Stored records
• • • • • • •
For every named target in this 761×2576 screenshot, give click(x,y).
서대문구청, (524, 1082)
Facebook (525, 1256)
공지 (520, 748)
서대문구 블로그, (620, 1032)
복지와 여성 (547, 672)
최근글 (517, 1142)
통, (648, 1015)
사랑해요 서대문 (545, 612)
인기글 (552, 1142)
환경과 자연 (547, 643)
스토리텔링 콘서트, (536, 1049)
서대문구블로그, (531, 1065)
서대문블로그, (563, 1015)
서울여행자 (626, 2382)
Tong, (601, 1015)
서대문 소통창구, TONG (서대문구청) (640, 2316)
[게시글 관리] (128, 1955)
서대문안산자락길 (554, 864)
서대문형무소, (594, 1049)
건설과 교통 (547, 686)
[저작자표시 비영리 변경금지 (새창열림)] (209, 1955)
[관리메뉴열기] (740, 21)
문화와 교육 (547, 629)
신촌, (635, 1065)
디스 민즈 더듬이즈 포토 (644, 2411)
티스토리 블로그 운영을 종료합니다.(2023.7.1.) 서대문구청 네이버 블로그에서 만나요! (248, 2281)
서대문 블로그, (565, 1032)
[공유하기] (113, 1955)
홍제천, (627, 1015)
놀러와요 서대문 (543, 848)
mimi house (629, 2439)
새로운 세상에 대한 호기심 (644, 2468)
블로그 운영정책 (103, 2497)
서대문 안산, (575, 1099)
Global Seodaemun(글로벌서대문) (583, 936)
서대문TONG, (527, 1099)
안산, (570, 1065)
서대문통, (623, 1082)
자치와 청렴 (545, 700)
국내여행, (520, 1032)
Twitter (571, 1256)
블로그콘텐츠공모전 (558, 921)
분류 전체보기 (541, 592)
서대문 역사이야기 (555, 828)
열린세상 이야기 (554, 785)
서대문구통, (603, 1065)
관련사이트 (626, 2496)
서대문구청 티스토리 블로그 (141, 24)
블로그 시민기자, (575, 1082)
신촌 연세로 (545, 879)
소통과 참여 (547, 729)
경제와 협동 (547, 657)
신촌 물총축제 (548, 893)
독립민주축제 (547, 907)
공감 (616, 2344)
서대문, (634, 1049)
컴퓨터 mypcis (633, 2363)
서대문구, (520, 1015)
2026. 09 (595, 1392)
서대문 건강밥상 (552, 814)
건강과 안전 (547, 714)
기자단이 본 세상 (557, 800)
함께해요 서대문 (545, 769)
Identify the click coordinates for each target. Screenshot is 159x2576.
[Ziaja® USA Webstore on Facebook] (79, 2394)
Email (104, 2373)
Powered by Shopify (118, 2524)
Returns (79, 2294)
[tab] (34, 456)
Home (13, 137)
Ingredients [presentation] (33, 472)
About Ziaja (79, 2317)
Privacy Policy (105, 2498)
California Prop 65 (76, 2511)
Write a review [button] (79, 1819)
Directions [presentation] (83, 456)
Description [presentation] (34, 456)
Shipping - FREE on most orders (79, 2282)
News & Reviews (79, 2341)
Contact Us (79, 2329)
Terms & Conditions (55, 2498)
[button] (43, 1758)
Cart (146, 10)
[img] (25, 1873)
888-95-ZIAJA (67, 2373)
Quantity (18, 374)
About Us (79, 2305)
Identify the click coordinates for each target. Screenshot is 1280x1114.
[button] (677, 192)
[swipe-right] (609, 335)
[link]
• • • • • • •
Task to complete:
Which lines of the records contain the word "Identify"? Copy each of them.

Your solution:
Identify the click coordinates for each target. Screenshot is 159x2576.
Identify the click coordinates for each target. Screenshot is 1280x1114.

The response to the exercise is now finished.